THE REQUEST: Copy the lines below exactly, starting at the line that contains "You are a GUI" and going through the last line. Leave the pictures out of your copy.

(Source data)
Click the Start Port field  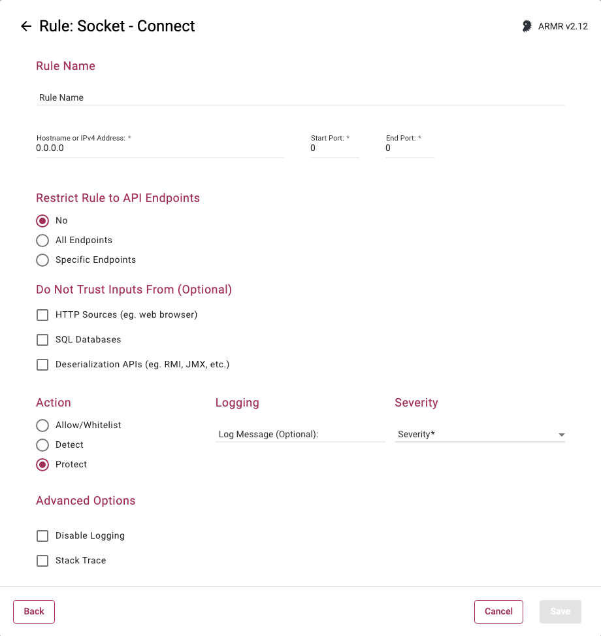tap(334, 148)
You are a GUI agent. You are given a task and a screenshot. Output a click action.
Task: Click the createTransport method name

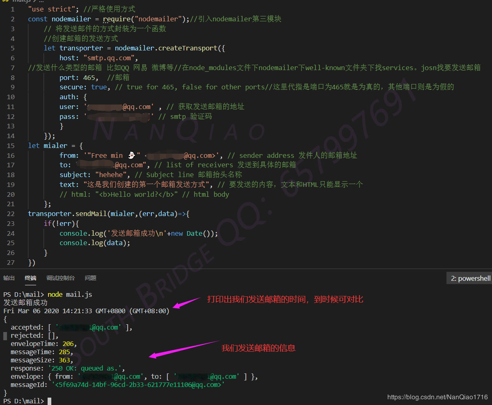pyautogui.click(x=188, y=48)

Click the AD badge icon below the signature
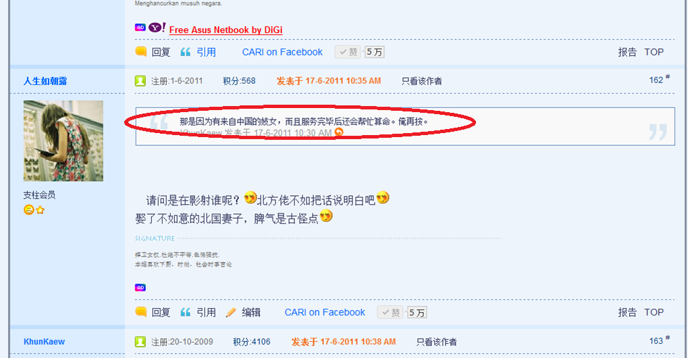point(140,288)
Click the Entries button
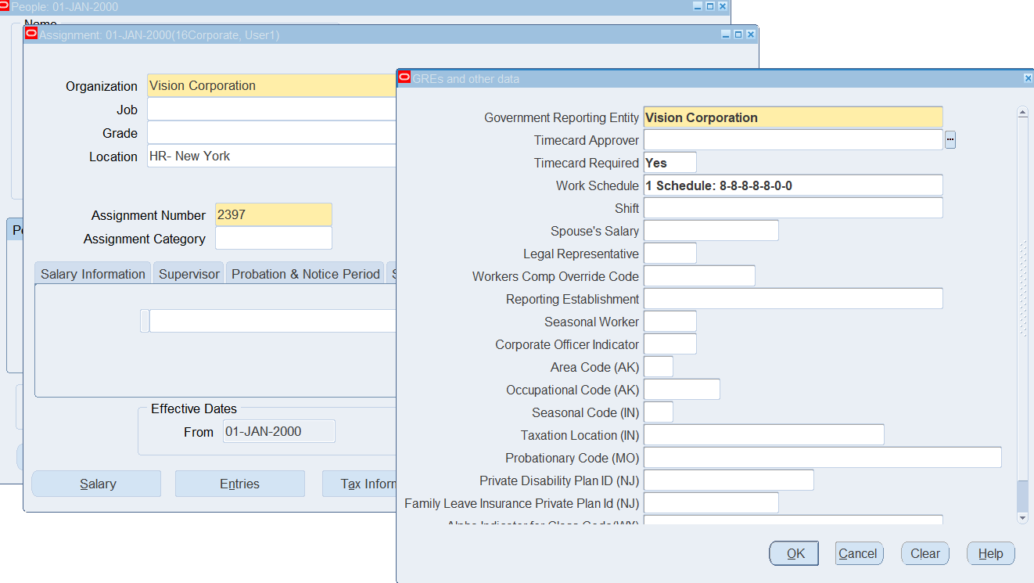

CORRECT ANSWER:
You are a GUI agent. You are given a task and a screenshot. Output a click action.
Task: Click the createTransport method name

pyautogui.click(x=188, y=48)

Click the AD badge icon below the signature
point(140,288)
Click the Entries button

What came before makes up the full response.